Dataset records
<<<<
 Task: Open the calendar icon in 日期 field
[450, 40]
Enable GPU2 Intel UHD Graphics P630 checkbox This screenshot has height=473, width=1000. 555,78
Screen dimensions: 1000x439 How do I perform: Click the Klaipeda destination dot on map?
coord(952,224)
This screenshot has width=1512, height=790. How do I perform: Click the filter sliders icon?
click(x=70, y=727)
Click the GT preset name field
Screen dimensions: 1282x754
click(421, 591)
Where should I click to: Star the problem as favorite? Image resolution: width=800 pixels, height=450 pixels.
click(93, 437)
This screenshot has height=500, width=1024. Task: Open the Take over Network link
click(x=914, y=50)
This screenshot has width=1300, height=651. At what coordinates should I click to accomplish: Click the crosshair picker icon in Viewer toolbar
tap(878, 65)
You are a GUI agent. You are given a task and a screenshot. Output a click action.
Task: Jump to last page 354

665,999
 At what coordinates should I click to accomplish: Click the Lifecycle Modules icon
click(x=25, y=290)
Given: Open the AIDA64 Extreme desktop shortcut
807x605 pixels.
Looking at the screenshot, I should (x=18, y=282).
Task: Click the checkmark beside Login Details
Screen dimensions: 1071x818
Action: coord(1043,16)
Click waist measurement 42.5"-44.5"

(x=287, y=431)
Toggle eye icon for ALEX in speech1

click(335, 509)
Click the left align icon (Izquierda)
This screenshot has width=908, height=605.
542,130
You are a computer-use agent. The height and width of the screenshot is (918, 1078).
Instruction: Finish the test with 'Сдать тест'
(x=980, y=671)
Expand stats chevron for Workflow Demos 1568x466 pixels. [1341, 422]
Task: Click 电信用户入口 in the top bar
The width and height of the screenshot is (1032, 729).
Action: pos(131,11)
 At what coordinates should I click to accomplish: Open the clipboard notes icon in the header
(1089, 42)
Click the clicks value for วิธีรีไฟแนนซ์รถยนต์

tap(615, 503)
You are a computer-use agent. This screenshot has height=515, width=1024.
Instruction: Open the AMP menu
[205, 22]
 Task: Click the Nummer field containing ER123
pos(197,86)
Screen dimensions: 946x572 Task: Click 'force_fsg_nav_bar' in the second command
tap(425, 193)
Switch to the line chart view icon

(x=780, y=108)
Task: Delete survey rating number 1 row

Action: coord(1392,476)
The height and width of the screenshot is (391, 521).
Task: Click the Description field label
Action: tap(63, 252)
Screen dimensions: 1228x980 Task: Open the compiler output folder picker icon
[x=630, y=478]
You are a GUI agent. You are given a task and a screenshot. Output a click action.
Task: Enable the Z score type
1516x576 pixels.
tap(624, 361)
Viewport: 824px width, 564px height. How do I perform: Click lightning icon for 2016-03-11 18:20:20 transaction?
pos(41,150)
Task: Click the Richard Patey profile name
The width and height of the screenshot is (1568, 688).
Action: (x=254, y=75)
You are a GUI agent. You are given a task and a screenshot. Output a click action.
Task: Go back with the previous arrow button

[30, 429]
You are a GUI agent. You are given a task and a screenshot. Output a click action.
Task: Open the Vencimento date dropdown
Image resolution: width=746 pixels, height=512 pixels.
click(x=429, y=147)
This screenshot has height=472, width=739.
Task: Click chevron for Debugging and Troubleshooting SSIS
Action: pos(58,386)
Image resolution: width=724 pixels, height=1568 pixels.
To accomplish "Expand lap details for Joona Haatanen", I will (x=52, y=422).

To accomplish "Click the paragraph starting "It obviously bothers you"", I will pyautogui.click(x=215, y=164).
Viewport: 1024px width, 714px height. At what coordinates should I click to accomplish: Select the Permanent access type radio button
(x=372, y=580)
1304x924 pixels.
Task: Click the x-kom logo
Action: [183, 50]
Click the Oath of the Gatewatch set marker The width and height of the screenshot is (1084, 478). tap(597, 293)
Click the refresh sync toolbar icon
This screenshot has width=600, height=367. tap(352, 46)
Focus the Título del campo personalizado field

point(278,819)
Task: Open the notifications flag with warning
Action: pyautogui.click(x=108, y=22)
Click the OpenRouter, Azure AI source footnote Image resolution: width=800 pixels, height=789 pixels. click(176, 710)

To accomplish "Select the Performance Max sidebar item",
>>>>
Your goal: In the entries above, find each line that has the word "Expand". Copy it.

Output below:
Expand stats chevron for Workflow Demos 1568x466 pixels. [1341, 422]
To accomplish "Expand lap details for Joona Haatanen", I will (x=52, y=422).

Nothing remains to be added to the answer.